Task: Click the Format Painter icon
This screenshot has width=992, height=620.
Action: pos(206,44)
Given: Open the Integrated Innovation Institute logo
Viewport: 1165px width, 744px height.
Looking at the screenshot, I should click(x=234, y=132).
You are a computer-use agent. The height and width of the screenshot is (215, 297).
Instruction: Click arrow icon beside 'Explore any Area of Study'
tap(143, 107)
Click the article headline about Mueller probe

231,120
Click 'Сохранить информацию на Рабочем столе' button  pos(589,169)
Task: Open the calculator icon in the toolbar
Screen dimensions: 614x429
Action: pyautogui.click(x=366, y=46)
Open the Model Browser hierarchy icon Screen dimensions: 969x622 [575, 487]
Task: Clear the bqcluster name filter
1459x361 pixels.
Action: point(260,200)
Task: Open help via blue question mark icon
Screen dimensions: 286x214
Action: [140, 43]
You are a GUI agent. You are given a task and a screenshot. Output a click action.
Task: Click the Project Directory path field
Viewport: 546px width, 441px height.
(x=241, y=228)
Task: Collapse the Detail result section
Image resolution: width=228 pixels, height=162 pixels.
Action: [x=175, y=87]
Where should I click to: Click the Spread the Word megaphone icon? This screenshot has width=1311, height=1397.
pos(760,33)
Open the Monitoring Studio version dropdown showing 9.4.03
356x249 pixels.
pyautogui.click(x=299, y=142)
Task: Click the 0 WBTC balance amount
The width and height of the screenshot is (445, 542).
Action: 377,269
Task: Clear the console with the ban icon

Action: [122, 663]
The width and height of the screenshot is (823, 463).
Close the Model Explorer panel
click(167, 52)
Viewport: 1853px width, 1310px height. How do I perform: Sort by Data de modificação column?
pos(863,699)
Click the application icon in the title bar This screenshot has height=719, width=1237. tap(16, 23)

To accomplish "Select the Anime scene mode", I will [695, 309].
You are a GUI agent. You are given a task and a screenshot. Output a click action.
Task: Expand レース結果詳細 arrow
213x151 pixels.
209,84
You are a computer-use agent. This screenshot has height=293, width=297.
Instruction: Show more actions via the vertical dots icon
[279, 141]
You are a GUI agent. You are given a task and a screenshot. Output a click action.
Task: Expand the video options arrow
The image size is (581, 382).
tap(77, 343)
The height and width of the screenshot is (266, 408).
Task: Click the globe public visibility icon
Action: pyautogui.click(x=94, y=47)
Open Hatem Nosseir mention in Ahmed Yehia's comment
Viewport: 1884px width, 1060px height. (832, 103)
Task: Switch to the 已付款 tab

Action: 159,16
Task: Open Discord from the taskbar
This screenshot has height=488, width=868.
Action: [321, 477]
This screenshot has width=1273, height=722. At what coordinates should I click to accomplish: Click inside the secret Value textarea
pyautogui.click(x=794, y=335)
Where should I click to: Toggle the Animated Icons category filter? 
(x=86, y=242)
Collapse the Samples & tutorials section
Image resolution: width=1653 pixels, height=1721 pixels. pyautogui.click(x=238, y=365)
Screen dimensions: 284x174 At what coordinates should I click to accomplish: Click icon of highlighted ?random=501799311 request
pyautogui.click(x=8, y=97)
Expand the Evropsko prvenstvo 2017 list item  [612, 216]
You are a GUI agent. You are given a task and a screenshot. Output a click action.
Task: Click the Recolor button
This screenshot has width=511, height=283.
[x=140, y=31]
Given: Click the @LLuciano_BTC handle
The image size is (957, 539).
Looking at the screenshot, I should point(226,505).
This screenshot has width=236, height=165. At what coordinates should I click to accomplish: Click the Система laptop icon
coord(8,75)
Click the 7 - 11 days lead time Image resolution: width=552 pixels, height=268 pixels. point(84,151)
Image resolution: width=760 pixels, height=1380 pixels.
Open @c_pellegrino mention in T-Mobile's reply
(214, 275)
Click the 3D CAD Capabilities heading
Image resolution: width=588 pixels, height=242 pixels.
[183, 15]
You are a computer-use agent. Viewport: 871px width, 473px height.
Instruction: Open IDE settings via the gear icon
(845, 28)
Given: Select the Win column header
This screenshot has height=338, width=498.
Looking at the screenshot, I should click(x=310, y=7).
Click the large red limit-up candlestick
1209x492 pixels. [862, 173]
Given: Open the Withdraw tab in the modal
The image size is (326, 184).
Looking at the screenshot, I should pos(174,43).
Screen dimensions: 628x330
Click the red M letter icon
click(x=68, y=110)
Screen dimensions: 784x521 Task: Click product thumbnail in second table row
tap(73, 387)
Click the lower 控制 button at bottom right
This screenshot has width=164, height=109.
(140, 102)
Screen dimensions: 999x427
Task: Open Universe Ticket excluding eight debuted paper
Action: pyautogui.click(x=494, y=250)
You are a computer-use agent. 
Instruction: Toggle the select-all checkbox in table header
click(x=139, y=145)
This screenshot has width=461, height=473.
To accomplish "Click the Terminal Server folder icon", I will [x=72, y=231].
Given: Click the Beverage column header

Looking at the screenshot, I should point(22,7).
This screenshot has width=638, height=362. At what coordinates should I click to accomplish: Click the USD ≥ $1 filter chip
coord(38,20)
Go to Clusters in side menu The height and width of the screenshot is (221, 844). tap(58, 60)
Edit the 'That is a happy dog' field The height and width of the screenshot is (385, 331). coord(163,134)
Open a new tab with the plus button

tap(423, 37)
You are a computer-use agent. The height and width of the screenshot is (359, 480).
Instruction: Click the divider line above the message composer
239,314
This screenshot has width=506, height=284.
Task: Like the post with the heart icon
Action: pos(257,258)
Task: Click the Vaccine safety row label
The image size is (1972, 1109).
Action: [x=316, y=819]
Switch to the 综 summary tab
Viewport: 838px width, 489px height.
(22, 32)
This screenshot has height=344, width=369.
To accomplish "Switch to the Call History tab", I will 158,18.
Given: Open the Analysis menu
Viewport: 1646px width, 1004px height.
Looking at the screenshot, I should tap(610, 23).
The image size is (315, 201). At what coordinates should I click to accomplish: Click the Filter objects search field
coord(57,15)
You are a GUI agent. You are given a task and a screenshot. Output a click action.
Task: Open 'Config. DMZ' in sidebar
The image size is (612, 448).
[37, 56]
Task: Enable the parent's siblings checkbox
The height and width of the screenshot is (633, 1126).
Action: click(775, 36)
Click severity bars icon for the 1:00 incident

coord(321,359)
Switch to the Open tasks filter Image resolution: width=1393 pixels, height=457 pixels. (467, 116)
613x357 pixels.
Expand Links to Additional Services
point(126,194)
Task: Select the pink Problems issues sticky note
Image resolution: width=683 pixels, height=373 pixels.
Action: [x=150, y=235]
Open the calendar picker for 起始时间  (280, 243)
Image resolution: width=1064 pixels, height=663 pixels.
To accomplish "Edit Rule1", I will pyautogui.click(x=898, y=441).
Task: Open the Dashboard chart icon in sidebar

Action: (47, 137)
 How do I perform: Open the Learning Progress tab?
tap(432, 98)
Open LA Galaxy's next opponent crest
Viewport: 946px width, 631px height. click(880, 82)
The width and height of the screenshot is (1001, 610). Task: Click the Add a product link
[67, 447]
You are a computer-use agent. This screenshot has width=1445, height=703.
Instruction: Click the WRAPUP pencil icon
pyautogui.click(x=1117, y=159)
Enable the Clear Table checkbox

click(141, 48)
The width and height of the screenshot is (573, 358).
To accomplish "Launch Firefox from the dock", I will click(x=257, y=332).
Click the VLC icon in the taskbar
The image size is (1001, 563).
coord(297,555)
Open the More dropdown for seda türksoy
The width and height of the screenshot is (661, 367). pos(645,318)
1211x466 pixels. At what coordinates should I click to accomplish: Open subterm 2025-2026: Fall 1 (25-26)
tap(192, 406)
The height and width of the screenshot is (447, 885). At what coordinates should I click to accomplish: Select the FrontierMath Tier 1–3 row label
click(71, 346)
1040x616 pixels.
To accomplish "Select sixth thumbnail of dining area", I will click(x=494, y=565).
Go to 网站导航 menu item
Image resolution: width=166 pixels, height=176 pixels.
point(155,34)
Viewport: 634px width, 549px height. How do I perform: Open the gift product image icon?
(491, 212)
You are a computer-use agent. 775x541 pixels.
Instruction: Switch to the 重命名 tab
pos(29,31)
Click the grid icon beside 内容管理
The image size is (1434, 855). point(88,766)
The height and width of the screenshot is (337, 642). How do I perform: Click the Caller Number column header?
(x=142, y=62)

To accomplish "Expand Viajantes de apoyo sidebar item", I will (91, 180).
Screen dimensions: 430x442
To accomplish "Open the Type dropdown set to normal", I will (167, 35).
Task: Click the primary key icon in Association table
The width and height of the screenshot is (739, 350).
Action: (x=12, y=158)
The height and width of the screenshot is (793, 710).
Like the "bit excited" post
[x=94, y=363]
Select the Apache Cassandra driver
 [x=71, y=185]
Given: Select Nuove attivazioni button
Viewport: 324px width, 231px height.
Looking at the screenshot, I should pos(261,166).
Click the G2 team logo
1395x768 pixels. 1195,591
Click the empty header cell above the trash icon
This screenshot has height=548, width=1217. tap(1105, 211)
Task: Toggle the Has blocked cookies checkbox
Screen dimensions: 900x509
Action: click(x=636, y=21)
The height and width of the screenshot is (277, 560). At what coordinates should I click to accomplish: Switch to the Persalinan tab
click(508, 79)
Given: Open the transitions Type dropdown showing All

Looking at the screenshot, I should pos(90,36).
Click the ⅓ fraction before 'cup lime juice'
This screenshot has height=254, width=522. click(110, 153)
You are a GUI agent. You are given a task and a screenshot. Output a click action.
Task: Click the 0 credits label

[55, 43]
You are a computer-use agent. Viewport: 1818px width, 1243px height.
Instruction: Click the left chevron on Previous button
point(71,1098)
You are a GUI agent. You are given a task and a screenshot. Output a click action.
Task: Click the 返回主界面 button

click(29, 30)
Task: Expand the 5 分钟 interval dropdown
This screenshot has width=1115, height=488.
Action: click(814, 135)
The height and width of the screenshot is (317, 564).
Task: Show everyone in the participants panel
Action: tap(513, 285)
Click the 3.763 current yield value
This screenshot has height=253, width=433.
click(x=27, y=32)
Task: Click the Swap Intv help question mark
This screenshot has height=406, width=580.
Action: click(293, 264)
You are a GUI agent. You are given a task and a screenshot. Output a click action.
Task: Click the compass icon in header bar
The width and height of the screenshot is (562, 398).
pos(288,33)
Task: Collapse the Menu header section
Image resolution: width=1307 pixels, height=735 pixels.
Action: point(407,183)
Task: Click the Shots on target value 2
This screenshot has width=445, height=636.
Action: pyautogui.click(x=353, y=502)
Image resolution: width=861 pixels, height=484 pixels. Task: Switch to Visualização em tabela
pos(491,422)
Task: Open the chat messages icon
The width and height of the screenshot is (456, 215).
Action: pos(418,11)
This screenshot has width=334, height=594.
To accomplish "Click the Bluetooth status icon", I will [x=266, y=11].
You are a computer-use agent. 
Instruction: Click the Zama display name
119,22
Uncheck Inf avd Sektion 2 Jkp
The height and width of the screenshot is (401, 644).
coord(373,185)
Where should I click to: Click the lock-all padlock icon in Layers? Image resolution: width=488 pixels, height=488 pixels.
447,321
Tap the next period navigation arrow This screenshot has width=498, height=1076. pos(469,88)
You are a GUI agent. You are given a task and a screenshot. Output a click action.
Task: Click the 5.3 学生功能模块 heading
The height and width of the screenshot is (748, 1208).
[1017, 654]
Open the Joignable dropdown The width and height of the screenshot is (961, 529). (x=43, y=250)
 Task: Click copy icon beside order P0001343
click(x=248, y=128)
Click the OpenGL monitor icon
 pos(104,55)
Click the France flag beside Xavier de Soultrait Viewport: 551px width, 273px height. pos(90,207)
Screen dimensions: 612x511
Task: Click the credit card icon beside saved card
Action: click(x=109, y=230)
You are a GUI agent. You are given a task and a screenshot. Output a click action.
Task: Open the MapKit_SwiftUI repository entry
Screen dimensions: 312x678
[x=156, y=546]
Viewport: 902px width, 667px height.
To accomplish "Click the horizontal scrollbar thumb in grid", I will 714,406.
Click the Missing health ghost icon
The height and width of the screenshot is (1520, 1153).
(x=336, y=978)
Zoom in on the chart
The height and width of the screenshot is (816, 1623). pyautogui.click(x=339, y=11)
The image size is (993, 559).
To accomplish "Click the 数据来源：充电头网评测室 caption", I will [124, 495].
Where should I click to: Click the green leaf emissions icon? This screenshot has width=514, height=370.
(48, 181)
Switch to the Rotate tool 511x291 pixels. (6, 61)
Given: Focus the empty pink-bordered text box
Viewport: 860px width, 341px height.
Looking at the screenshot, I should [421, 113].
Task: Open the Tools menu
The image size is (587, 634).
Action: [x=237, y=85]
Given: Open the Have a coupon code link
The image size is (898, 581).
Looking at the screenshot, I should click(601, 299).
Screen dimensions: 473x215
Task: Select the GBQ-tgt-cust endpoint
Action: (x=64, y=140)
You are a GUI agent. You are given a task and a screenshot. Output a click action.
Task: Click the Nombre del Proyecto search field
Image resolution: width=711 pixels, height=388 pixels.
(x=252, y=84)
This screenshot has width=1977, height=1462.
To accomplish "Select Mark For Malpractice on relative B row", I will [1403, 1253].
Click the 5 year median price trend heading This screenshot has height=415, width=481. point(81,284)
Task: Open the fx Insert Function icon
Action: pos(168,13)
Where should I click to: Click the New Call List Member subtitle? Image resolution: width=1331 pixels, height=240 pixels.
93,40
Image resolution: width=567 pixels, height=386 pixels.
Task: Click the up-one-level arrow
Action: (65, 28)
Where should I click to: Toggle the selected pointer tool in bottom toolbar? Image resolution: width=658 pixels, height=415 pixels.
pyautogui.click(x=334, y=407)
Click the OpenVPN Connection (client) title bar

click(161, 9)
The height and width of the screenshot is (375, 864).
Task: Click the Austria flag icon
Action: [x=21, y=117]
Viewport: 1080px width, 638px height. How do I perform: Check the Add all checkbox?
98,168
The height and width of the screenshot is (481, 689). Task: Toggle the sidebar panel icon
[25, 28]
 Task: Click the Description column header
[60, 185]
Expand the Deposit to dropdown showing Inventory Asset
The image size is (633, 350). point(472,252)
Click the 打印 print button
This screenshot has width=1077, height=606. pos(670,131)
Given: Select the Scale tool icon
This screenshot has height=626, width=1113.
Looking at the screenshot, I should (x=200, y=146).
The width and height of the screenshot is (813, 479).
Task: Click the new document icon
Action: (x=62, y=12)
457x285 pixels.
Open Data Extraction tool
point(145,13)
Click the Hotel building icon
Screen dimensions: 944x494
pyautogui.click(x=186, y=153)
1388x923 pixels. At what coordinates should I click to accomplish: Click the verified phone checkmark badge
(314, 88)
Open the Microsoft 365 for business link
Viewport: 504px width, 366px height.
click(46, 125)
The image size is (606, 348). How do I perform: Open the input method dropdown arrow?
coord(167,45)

■ ■ ■ ■ ■ ■ ■

▸ WRITTEN PROBLEM
How many lines of the records above contain the string "Expand"? Case matters, and only the number is needed.

▸ RESULT
7